Ante el nuevo defensor

Lorenzo Contreras

Leer

Ya tenemos en el cargo, con todas las bendiciones parlamentarios, al nuevo Defensor del Pueblo, don Álvaro Gil-Robles Gil Delgado. Se trata de uno de los puestos mejor retribuidos de la Administración dentro de una de las organizaciones más costosas para el erario público.

El mandato del señor Gil Robles, a cuya toma de posesión no asistieron ni su predecesor Ruiz-Giménez ni su promotor Alfonso Guerra, se inicia en medio de las desconfianzas generales. La certeza moral de que se ha buscado en él a una persona menos incómoda para la Administración que el inefable don Joaquín, ayuda a abrigar el convencimiento de que la Institución seguirá bajo mínimos en su papel denunciador de los males ciudadanos.

Conviene no olvidar en este punto que la caída de Ruiz Giménez ha ido sorprendentemente acompañada de elogios a su gestión, cuando en realidad su balance fuer harto pobre y sólo un informe sobre las cárceles españolas tuvo la virtud de descomponer decisivamente el ánimo benevolente de los dueños del poder.

Ese informe fue esencialmente confeccionado por abogados jóvenes, con toda la carga de beligerancia política que era pensable en ellos, y don Joaquín lo firmó como si de un cheque en blanco se tratara.
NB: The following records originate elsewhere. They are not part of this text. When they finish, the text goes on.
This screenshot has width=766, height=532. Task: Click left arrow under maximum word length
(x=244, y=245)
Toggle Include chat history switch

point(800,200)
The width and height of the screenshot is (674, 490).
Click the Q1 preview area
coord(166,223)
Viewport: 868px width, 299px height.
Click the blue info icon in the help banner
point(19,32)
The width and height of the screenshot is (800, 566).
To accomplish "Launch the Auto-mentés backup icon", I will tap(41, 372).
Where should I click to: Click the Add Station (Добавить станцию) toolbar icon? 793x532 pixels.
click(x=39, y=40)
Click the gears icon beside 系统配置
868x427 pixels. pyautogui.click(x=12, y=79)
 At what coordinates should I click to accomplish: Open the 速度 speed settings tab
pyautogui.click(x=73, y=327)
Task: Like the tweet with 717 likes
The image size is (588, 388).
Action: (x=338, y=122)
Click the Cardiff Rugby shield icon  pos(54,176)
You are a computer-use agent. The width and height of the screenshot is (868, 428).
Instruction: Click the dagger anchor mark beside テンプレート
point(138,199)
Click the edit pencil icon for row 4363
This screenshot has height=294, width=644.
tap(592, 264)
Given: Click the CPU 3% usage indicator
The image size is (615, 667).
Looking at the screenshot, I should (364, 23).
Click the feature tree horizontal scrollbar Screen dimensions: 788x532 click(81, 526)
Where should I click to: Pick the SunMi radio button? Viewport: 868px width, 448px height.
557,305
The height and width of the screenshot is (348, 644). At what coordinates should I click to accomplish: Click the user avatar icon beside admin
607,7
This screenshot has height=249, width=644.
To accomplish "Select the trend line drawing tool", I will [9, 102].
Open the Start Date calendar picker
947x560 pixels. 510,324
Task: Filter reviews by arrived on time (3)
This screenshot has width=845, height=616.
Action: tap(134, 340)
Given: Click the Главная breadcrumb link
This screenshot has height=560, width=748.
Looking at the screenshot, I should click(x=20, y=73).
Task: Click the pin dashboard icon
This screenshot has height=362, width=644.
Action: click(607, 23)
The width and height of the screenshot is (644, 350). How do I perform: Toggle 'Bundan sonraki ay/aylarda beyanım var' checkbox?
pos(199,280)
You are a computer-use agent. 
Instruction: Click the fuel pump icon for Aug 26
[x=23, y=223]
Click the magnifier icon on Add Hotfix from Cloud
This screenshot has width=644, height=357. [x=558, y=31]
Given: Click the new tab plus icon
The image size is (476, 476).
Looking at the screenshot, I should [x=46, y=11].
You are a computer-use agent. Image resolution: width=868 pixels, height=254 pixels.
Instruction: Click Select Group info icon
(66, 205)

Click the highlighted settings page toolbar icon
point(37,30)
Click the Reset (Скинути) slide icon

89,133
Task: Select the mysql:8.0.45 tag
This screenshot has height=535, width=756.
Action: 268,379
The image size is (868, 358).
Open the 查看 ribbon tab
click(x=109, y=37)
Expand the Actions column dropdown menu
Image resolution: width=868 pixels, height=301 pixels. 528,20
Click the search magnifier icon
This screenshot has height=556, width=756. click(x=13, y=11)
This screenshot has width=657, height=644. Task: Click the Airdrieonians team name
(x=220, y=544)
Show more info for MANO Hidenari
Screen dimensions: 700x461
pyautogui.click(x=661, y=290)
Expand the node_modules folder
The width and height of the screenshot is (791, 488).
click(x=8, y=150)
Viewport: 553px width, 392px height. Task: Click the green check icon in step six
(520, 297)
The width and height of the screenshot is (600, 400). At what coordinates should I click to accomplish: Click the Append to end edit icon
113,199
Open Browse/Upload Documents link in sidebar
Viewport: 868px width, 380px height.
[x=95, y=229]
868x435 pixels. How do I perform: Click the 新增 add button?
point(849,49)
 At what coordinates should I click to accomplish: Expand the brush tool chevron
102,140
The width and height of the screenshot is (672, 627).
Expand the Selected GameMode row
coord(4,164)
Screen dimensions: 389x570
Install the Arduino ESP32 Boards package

La fulminante retirada de confianza al antiguo Defensor, expresada en el momento en que su mandato necesitaba renovación, es buen aviso para navegantes. Al Gobierno del señor González no le satisfacen ni siquiera los comportanmientos tímidos. Extravasar cualquier límite de contención – y el señor Gil Robles conoce cuáles son – no fortalece al titular del cargo, sino que lo deja a la intemperie.

Poco antes de la caducidad de su mandato el Sr. Ruiz Giménez depósito en el Parlamento una Memoria de su gestión. Paradójicamente, aquel documento representaba la máxima crítica y descalificación contra el autor de su contenido. Eran patentes en él las espeluznantes y casi tercermundistas solicitudes de ayuda que habían quedado inatendidas por la administración del Sr. González, a cuya superior voluntad se rendía el confeccionador del relato. Por que ¿dónde quedaban las potestades legales reconocidas al Defensor para hacer cumplir determinadas exigencias de justicia?

Ahora, con un hombre ideológicamente más dócil en el cargo de Defensor del Pueblo, la institución puede quedar definitivamente desarbolada. Si así fuese, como cabe esperarlo, se demostraría que nuestros padres constitucionales anduvieron consentidores e incluso frívolos cuando le confeccionaron a la democracia española un traje popularmente justiciero que había de quedar traspillado al primer uso. Hasta cierto punto era lógico que ocurriese lo que ha ocurrido. Es un país como el nuestro, donde la crisis de la Justicia y la insolvencia de sus administradores es tema cotidiano, ¿podría esperarse otra cosa de esa Institución supletoria llamada el Defensor del Pueblo?